After weighing myself 4x this week, I learned that I’ve gained 3 lbs. in I forget how many months and I do not look any skinnier so it’s not muscle. I could definitely envision someone taking this news in a bad way. I mean, I wasn’t especially happy about it and there are people who would be far less happy.

Fortunately, this health app has no truth verification method. I also checked all the activities I didn’t do this week as completed. The app gave me all the reward points. Lesson learned: Lying is good for my health 😉

Closing Thoughts

  1. Is healthiness partly a mindset? I cannot quite capture in words how insanely healthy I felt on Friday. Even while eating unhealthy meals on Friday and even while telling Therapist about how the house of cards that is my self-esteem is based entirely on comparisons to other people, a mindset that I know rationally to be rather unhealthy, I just felt this insane high or glow of healthiness.
  2. Everything is metrics. I could have just as easily written about different details of pre- and pandemic life and given a different impression of which one is healthier, or even that there is barely any change at all.


  1. Interesting, these apps, and the fact that they are … apps.
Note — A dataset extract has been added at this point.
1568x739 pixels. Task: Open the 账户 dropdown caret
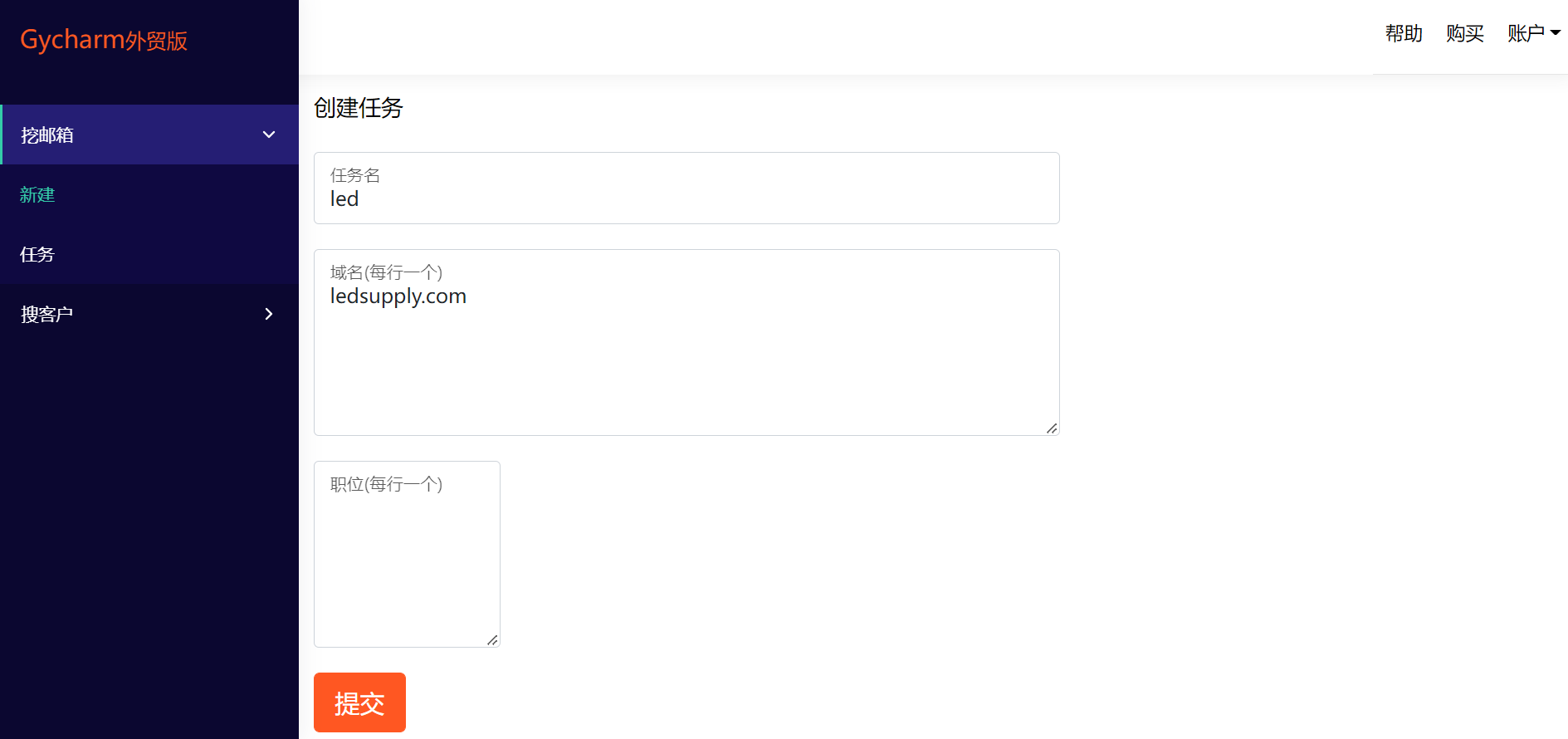pos(1556,33)
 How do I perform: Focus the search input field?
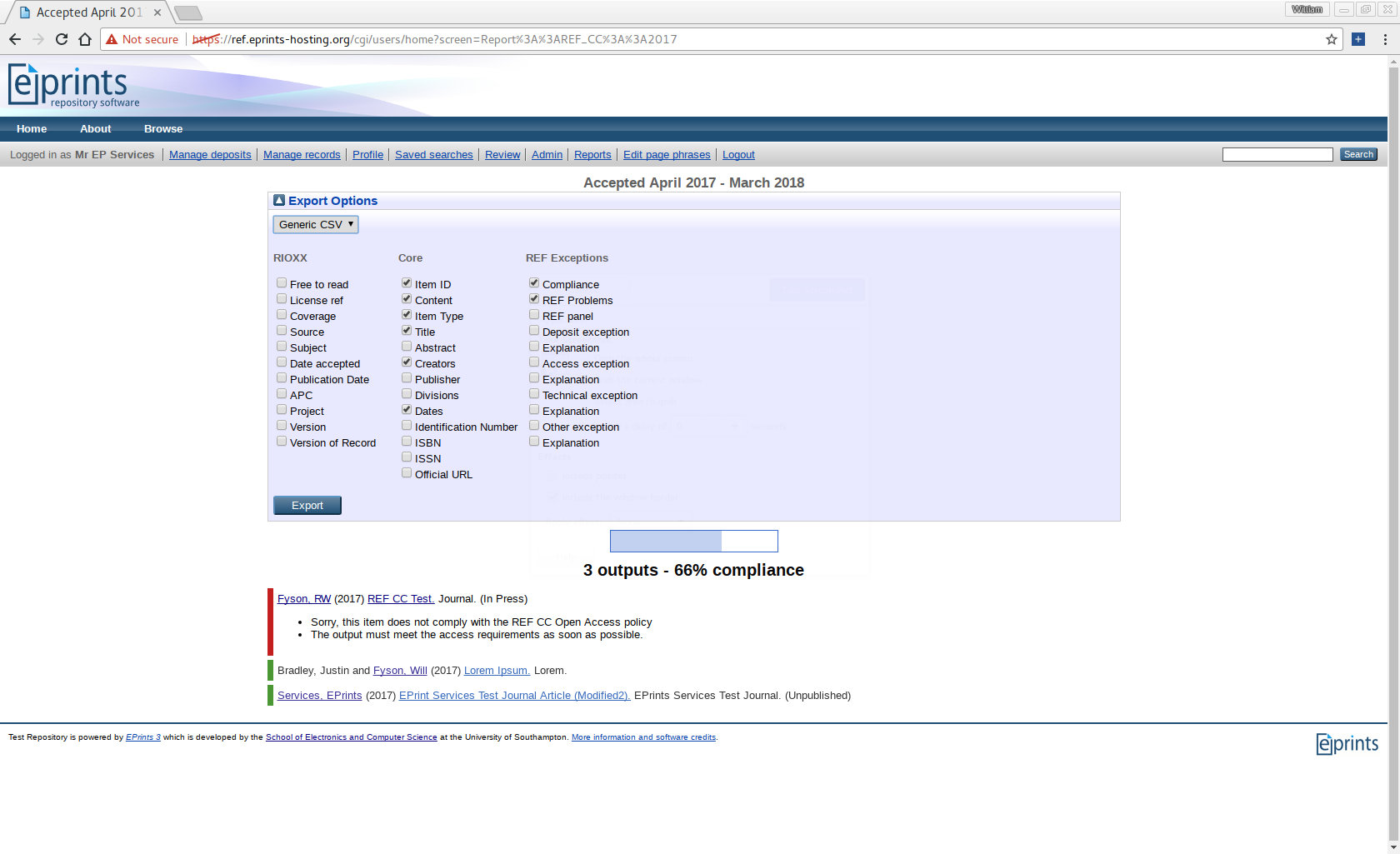pyautogui.click(x=1277, y=155)
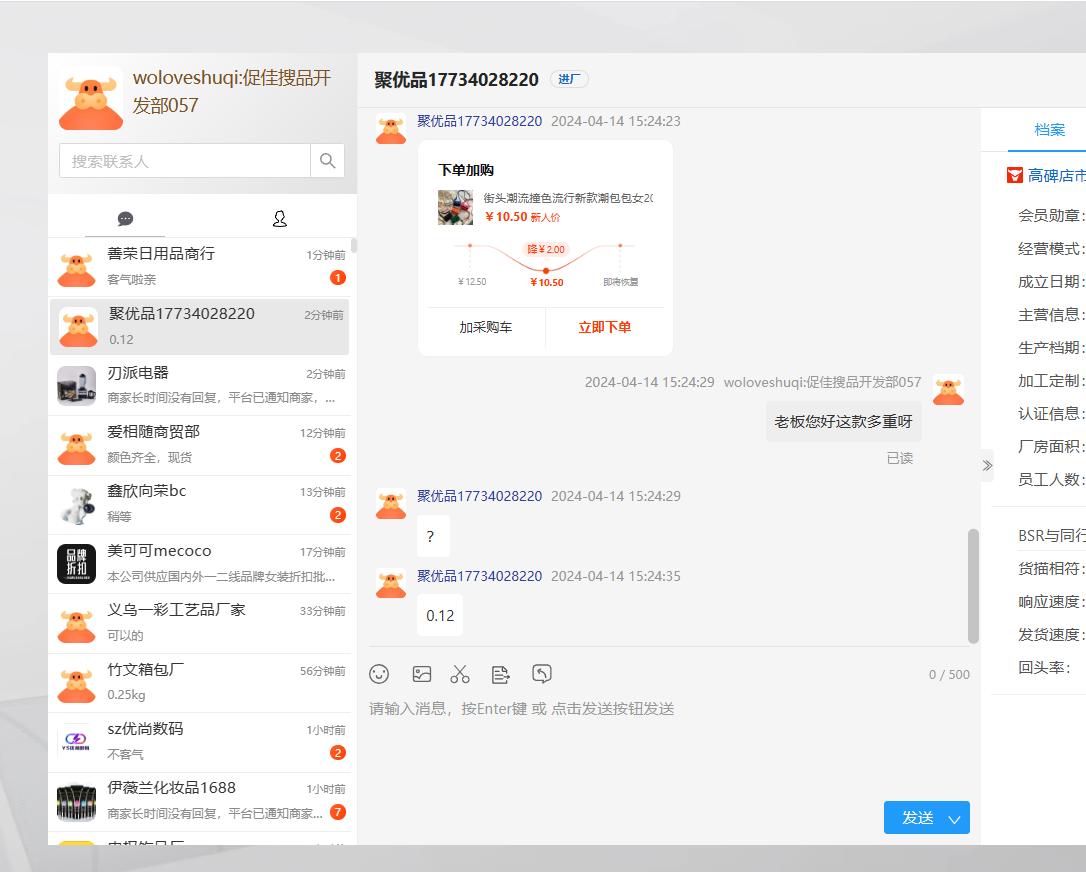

As a gen Xer, apps still tickle me a bit. They can be useful tools, but the popularity and reliance on apps still surprises me. But then, I always ran, mostly out of necessity to keep up my ability to run and defend myself physically, so I can’t really say there was ever enjoyment in it, but after a certain distance, runner’s high does kick in and feel satisfying.
    Shabbat Shalom,
    Stay safe,

    Liked by 3 people

  2. I get depressed from time to time too but like you I find exercise helps: I religiously go the gym three times a week — any more often gets boring — and do at least one long beach-walk another time; Still gained a few pounds though. Which reminds me: I had better drink my coffee and duck down to the gym 🙂

    Liked by 3 people

  3. This made me laugh only because I’m doing so much of the same in my pandemic life! I’m sorry for your depression and running helps mine a lot. Take care of yourself! ❤️❤️❤️

    Liked by 2 people

  4. I hope therapy is going well though I am sad to hear it got to the point you felt it wasn’t “manageable”. Hmm that sounds wrong. All levels of depression can be manageable. Your pre and post covid life sounds way healthier than mine so you’ve definitely got some good habits in there worthy of some self esteem. I think perhaps your high and sense of healthiness might be attributed to endorphins hence why it might feel odd to feel so good and so young one day and ancient the next. Neither a good nor bad thing, just a thing.

    Liked by 2 people

    • Thank you. The habits are in waves (haven’t been to the gym at all this week, for example) and I didn’t detail the ones that are particularly awful. Maybe a better way to phrase it is that I felt like I was no longer managing depression well on my own. Therapy is an interesting experience. A positive one overall, I think, but definitely an experience. In some ways, I’m still in that “early dates” stage of the relationship where I’m trying to be more likeable rather than trying to be honest, if that makes any sense.
      I had my first assertive disagreement when I disagreed with something Therapist said – I think that is a milestone in a way!

      Liked by 1 person

  5. I used to suspect I had dysthymia, then I went to a therapist and she just talked to me like a friend came to visit and said I was fine.

    That’s when I realised no one was going to help me no matter what I felt, so I best learn to cope with things on my own. Or find a better therapist, lol.